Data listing
=====

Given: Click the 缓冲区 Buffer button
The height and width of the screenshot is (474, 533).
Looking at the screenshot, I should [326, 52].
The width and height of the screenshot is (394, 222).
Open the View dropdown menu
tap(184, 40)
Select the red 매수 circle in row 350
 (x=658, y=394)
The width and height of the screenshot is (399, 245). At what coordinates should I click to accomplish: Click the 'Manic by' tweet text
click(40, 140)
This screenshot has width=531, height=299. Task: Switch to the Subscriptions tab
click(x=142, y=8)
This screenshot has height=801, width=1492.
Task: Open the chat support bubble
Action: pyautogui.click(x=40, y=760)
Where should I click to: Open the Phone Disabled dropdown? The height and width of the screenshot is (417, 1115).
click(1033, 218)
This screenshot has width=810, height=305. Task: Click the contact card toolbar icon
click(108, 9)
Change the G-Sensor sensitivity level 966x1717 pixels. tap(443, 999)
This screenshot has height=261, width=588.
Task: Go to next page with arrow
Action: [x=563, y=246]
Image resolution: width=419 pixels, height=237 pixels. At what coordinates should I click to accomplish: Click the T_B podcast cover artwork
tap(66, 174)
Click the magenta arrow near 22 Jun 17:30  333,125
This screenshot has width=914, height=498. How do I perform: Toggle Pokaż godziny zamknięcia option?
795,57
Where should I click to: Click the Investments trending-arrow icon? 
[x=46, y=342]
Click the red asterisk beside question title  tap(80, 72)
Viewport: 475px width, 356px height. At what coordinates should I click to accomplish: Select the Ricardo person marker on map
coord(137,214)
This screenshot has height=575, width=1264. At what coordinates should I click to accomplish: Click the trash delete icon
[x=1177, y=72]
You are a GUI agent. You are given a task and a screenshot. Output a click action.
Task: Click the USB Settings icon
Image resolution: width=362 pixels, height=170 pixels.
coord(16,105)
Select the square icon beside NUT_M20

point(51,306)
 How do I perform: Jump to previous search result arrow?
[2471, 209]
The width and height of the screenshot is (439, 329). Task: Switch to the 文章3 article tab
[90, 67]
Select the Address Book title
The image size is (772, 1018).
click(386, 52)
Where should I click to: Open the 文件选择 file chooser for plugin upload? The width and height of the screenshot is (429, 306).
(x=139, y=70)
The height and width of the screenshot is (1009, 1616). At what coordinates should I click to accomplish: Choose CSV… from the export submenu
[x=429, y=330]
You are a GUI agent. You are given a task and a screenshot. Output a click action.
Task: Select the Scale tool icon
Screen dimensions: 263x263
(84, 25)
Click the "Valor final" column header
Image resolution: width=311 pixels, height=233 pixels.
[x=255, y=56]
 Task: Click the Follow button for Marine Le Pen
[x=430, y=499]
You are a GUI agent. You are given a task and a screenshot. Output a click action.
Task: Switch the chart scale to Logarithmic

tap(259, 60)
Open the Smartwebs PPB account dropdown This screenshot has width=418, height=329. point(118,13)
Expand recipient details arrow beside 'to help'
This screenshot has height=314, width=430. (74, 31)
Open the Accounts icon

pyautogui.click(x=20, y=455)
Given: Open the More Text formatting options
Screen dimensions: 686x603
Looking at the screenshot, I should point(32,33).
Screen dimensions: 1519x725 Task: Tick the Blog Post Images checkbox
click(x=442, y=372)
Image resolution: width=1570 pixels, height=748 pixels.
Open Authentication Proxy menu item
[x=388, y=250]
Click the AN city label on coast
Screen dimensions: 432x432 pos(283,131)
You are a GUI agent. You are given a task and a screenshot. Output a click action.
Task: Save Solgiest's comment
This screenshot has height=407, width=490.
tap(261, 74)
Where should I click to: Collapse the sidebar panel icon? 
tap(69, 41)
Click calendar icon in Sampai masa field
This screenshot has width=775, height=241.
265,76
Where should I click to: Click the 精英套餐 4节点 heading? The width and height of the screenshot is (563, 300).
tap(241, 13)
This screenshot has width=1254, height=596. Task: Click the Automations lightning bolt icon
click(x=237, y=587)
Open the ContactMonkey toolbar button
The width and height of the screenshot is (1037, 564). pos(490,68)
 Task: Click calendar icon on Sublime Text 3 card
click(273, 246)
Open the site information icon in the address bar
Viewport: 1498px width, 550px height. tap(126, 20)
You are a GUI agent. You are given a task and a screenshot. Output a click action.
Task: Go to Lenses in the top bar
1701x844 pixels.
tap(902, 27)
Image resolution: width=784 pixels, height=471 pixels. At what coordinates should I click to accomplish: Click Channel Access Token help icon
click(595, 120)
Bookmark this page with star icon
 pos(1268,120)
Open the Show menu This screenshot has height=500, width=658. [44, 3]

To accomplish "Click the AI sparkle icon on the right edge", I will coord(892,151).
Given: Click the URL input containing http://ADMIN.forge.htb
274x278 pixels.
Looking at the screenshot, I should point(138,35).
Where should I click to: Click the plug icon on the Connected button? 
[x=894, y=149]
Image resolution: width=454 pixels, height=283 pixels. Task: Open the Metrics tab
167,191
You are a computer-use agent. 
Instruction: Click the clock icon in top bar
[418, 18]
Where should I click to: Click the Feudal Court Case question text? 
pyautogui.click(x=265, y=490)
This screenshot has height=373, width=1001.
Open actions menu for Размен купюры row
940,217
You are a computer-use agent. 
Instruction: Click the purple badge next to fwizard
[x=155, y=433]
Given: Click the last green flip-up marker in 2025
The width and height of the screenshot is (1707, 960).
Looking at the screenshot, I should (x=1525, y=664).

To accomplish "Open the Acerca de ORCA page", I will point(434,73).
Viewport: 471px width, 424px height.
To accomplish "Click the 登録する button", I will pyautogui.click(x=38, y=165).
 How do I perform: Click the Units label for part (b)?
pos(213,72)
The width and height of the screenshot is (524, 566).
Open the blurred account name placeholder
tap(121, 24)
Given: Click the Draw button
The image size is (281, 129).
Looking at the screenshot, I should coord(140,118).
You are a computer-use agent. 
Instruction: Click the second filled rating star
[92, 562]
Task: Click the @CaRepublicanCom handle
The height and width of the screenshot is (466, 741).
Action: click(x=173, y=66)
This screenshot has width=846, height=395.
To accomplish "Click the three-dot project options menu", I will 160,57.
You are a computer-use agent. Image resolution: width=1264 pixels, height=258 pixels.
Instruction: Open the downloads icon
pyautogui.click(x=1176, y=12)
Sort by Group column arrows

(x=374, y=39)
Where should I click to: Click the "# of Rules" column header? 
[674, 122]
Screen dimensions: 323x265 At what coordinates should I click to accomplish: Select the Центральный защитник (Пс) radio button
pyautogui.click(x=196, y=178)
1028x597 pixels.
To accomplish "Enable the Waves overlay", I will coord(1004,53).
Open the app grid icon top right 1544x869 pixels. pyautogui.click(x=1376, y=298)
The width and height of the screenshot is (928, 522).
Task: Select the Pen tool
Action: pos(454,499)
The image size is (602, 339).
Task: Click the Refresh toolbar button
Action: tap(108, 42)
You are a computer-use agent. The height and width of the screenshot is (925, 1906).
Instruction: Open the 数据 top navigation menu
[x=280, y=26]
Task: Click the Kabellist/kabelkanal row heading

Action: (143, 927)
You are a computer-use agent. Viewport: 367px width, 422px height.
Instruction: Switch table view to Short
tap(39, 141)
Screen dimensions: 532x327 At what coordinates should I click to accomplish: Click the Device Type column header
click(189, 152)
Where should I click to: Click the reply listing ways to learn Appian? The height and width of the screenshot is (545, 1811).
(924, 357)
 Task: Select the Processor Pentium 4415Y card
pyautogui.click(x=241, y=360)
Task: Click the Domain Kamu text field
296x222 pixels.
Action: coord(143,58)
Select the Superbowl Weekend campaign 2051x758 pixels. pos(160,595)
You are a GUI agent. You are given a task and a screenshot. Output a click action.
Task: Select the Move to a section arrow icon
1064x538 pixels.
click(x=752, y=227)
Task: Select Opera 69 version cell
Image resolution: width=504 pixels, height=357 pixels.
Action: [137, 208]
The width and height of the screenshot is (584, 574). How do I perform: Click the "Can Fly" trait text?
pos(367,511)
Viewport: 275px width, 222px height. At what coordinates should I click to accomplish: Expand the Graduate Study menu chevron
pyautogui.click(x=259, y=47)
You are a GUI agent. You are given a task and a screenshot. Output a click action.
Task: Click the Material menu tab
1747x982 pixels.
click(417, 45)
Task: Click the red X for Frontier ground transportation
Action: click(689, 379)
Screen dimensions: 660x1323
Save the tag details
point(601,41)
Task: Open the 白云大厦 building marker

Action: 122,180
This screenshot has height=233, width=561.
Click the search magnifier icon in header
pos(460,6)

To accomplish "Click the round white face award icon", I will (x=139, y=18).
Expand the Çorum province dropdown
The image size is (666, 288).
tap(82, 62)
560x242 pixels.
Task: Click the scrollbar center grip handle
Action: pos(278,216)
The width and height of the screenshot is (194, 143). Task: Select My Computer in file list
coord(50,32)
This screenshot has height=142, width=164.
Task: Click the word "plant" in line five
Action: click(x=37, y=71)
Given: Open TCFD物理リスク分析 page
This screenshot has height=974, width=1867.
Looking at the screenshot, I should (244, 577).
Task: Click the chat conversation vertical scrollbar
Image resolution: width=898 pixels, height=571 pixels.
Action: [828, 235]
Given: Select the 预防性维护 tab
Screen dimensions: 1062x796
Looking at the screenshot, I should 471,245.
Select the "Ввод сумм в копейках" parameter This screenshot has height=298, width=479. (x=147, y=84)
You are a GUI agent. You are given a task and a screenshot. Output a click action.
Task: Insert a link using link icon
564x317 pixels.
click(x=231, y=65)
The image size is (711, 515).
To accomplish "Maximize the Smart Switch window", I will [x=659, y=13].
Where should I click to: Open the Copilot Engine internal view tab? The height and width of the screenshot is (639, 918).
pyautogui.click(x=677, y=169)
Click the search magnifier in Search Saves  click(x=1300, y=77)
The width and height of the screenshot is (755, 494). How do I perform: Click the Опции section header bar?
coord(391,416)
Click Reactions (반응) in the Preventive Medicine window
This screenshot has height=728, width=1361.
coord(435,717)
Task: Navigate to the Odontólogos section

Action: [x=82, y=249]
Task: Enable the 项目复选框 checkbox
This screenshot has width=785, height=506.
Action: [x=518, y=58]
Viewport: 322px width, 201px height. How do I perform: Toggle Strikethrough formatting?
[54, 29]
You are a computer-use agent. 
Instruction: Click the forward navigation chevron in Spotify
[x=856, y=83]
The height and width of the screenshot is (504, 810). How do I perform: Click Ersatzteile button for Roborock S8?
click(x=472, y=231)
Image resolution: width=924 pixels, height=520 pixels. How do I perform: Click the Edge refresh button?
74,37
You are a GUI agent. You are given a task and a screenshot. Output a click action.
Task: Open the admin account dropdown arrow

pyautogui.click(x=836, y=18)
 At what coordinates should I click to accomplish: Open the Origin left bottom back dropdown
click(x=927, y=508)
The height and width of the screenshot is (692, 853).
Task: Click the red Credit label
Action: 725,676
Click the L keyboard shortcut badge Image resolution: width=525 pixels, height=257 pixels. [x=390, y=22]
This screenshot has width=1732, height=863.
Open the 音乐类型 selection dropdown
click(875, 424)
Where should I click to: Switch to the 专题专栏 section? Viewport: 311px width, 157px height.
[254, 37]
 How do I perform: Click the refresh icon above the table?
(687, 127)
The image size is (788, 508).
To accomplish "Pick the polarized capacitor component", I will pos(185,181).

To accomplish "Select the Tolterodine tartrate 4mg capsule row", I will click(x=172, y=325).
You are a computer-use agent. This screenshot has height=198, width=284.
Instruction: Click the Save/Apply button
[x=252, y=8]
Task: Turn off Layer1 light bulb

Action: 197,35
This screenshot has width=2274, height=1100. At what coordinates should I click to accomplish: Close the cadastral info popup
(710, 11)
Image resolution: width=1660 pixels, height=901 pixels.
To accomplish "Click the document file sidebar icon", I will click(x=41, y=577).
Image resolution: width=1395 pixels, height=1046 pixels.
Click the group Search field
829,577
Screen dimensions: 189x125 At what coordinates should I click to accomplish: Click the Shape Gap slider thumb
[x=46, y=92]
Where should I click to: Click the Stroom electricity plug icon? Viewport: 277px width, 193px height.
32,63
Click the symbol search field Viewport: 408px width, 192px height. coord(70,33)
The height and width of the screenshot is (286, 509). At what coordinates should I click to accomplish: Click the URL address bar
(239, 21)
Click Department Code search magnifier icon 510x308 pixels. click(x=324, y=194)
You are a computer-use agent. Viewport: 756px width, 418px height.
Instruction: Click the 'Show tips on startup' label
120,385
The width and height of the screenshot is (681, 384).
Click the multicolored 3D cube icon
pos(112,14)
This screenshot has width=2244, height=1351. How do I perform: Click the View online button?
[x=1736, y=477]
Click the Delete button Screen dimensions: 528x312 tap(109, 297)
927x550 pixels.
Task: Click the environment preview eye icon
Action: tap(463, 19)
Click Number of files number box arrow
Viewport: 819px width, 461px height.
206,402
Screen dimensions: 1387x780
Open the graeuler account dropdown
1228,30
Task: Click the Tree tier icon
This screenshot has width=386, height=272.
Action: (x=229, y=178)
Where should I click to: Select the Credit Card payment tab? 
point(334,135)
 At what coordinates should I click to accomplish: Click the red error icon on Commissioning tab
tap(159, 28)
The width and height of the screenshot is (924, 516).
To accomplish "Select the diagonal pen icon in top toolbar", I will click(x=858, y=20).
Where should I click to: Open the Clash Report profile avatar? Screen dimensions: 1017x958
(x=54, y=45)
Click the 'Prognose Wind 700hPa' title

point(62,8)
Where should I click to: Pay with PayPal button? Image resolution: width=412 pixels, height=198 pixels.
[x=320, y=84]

=====

◆ SET TASK: Rewrite the stretch of the records from the line containing "Task: Select Opera 69 version cell" through the line containing "Click the search magnifier in", switching "magnifier" to "magnifying glass" and leaving everything else unchanged.

◆ ANSWER:
Task: Select Opera 69 version cell
Image resolution: width=504 pixels, height=357 pixels.
Action: [137, 208]
The width and height of the screenshot is (584, 574). How do I perform: Click the "Can Fly" trait text?
pos(367,511)
Viewport: 275px width, 222px height. At what coordinates should I click to accomplish: Expand the Graduate Study menu chevron
pyautogui.click(x=259, y=47)
You are a GUI agent. You are given a task and a screenshot. Output a click action.
Task: Click the Material menu tab
1747x982 pixels.
click(417, 45)
Task: Click the red X for Frontier ground transportation
Action: click(689, 379)
Screen dimensions: 660x1323
Save the tag details
point(601,41)
Task: Open the 白云大厦 building marker

Action: 122,180
This screenshot has height=233, width=561.
Click the search magnifying glass icon in header
pos(460,6)

To accomplish "Click the round white face award icon", I will (x=139, y=18).
Expand the Çorum province dropdown
The image size is (666, 288).
tap(82, 62)
560x242 pixels.
Task: Click the scrollbar center grip handle
Action: pos(278,216)
The width and height of the screenshot is (194, 143). Task: Select My Computer in file list
coord(50,32)
This screenshot has height=142, width=164.
Task: Click the word "plant" in line five
Action: click(x=37, y=71)
Given: Open TCFD物理リスク分析 page
This screenshot has height=974, width=1867.
Looking at the screenshot, I should (244, 577).
Task: Click the chat conversation vertical scrollbar
Image resolution: width=898 pixels, height=571 pixels.
Action: [828, 235]
Given: Select the 预防性维护 tab
Screen dimensions: 1062x796
Looking at the screenshot, I should 471,245.
Select the "Ввод сумм в копейках" parameter This screenshot has height=298, width=479. (x=147, y=84)
You are a GUI agent. You are given a task and a screenshot. Output a click action.
Task: Insert a link using link icon
564x317 pixels.
click(x=231, y=65)
The image size is (711, 515).
To accomplish "Maximize the Smart Switch window", I will [x=659, y=13].
Where should I click to: Open the Copilot Engine internal view tab? The height and width of the screenshot is (639, 918).
pyautogui.click(x=677, y=169)
Click the search magnifying glass in Search Saves  click(x=1300, y=77)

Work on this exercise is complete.